Closed synctext closed 3 months ago

synctext commented 1 year ago

Started full-time thesis around april/may 2023.

Track DST, Q3/4 start. Still "seminar course" ToDo. Has superapp/MusicDAO experience. Discussed as diverse as digital Euro and Web3 search engine (unsupervised learning, online learning, adversarial, byzantine, decentralised, personalised, local-first AI, edge-devices only, low-power hardware accelerated, and self-governance). Done machine Learning I class. (background: Samsung solution, ONE (On-device Neural Engine): A high-performance, on-device neural network inference framework.

Recommendation or semantic search? Alternative direction. Some overlap with the G-Rank follow-up project. Essential problem to solve: learning valid Creative Commons Bittorrent swarms.

class Seq2SeqEncoder(d2l.Encoder):
    """The RNN encoder for sequence to sequence learning."""
    def __init__(self, vocab_size, embed_size, num_hiddens, num_layers,
                 dropout=0, **kwargs):
        super(Seq2SeqEncoder, self).__init__(**kwargs)
        # Embedding layer
        self.embedding = nn.Embedding(vocab_size, embed_size)
        self.rnn = nn.GRU(embed_size, num_hiddens, num_layers,
                          dropout=dropout)

    def forward(self, X, *args):
        # The output `X` shape: (`batch_size`, `num_steps`, `embed_size`)
        X = self.embedding(X)
        # In RNN models, the first axis corresponds to time steps
        X = X.permute(1, 0, 2)
        # When state is not mentioned, it defaults to zeros
        output, state = self.rnn(X)
        # `output` shape: (`num_steps`, `batch_size`, `num_hiddens`)
        # `state` shape: (`num_layers`, `batch_size`, `num_hiddens`)
        return output, state

Second sprint (strictly exploratory):

Doing information retrieval msc course to prepare for this thesis

Literature survey initial idea: "nobody is doing autonomous AI" {unsupervised learning, online learning, adversarial, byzantine, decentralised, personalised, local-first AI, edge-devices only, low-power hardware accelerated, and self-governance}.

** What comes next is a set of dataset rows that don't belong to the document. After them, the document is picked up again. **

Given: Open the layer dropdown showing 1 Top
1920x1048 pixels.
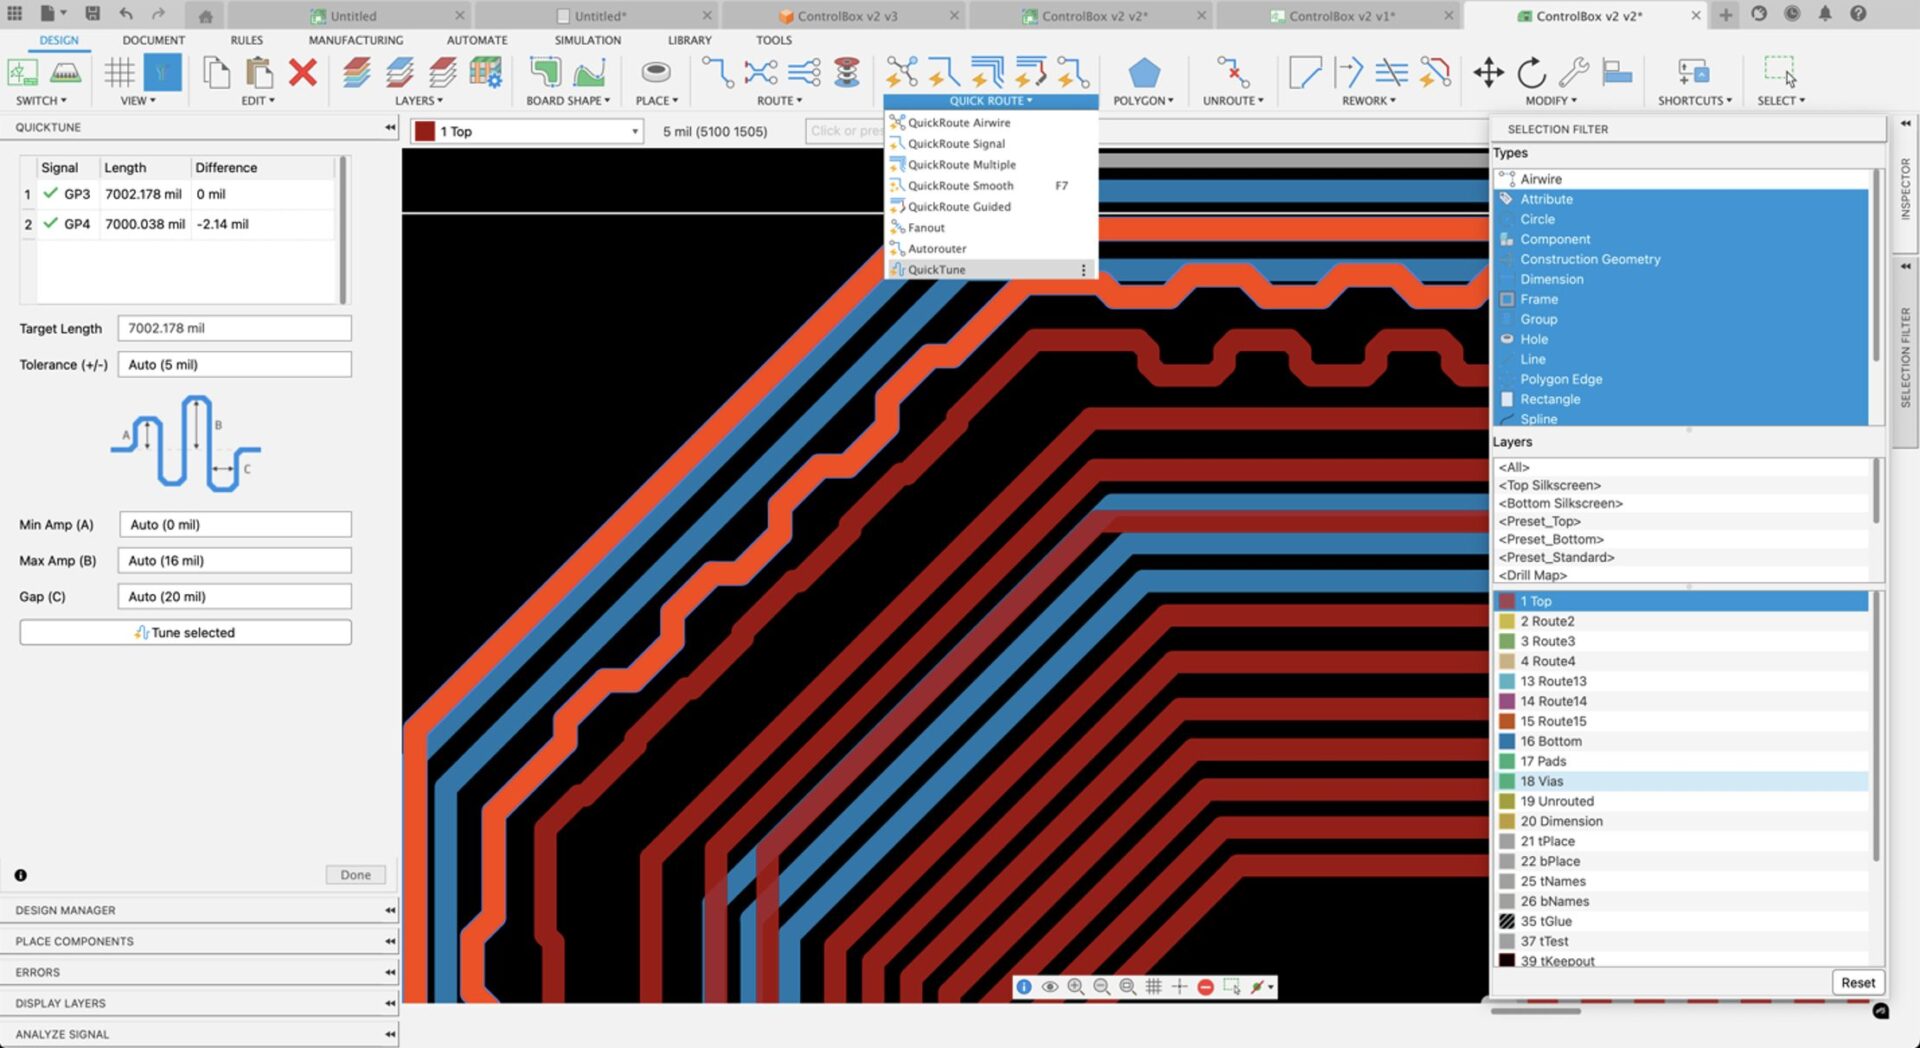Looking at the screenshot, I should point(527,131).
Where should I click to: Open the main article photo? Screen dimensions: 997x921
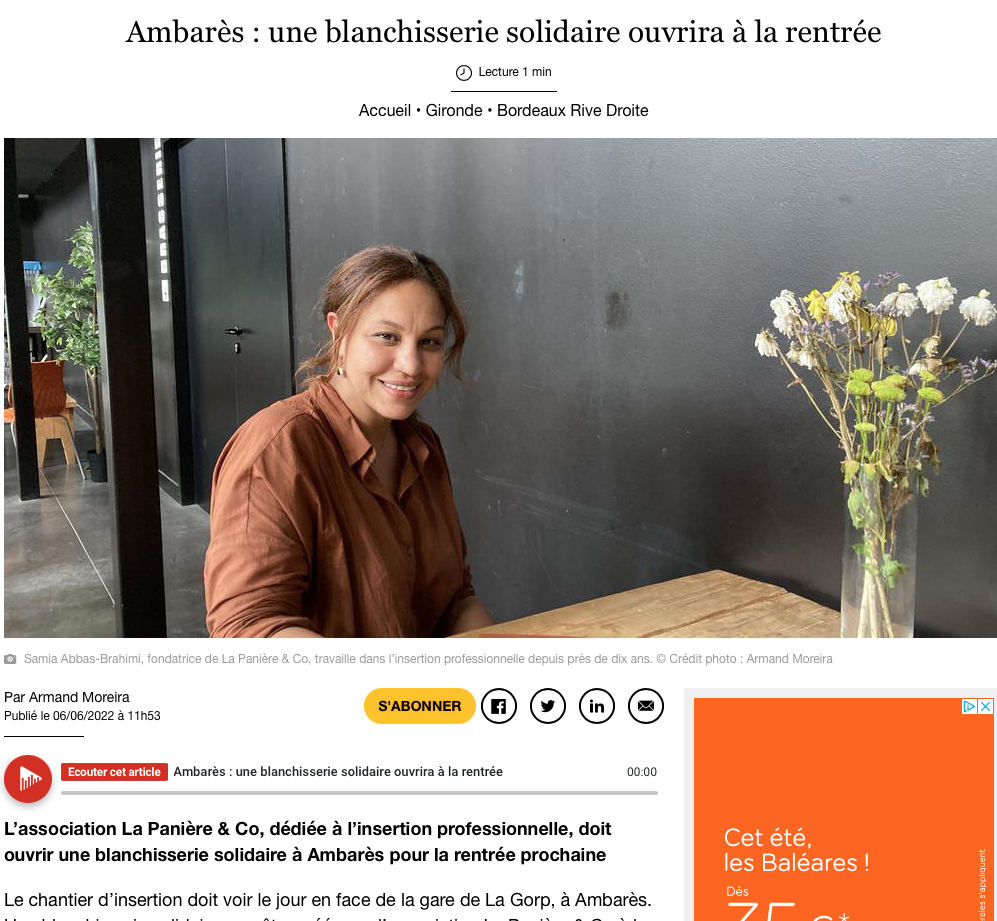pyautogui.click(x=500, y=388)
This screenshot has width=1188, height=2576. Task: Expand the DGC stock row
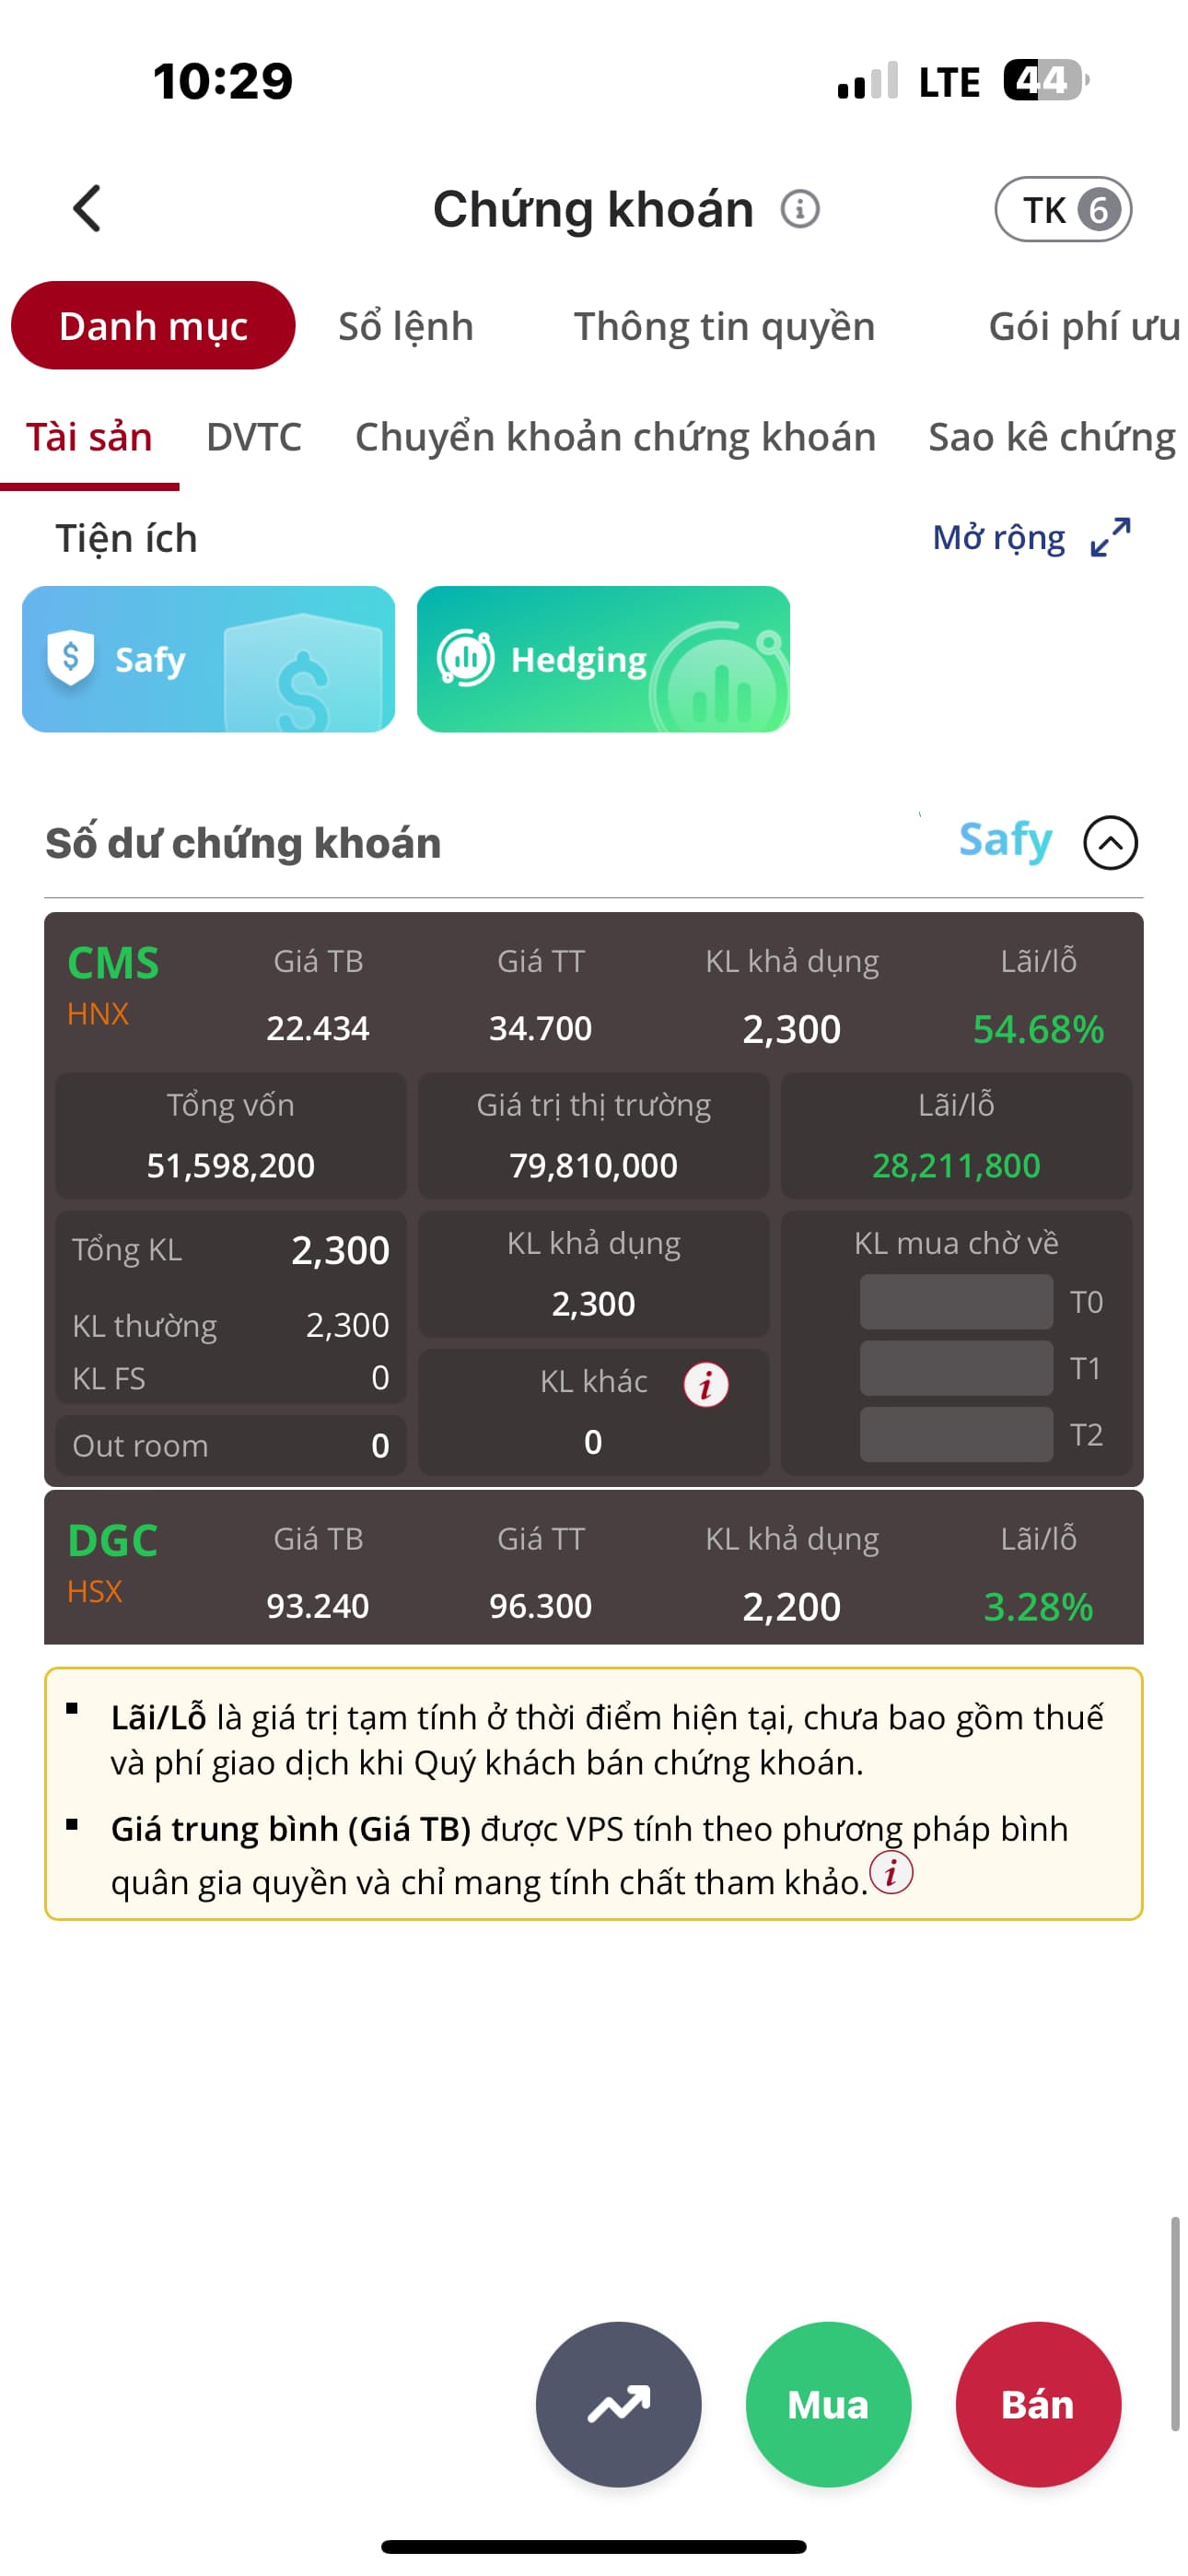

synctext commented 1 year ago

ToDo: register https://mare.ewi.tudelft.nl/project

Latest work by TUDelft: MoDeST: Bridging the Gap between Federated and Decentralized Learning with Decentralized Sampling

quintene commented 1 year ago

To create a suggestion model with neural hashes using metadata as input to find songs in Creative Commons BitTorrent swarms:

  1. Collect (Scrape) a dataset of songs and their corresponding metadata from Creative Commons BitTorrent swarms.
  2. Use the neural network to generate neural hashes for each song in the dataset. These neural hashes would represent each song as a high-dimensional vector that captures its features and characteristics.
  3. DOING: Research in the distribution of hashes; possible directions: 3.a Each node would have a copy of the neural network and the neural hashes for some subset of the songs. The distribution of songs could be done based on some criteria like proximity or similarity of neural hashes, for example. 3.b Use of a multi-index hashing scheme.
  4. When a user wants to search for songs based on a given input genre, the query would be broadcasted to all nodes. Each node would then perform a nearest neighbor search on its own subset of the neural hashes to find the songs that are most similar to the input metadata.
  5. The results from each node would be collected and combined to generate a list of suggested songs. This could be done by taking the top N results from each node, and then combining them based on their relevance or popularity.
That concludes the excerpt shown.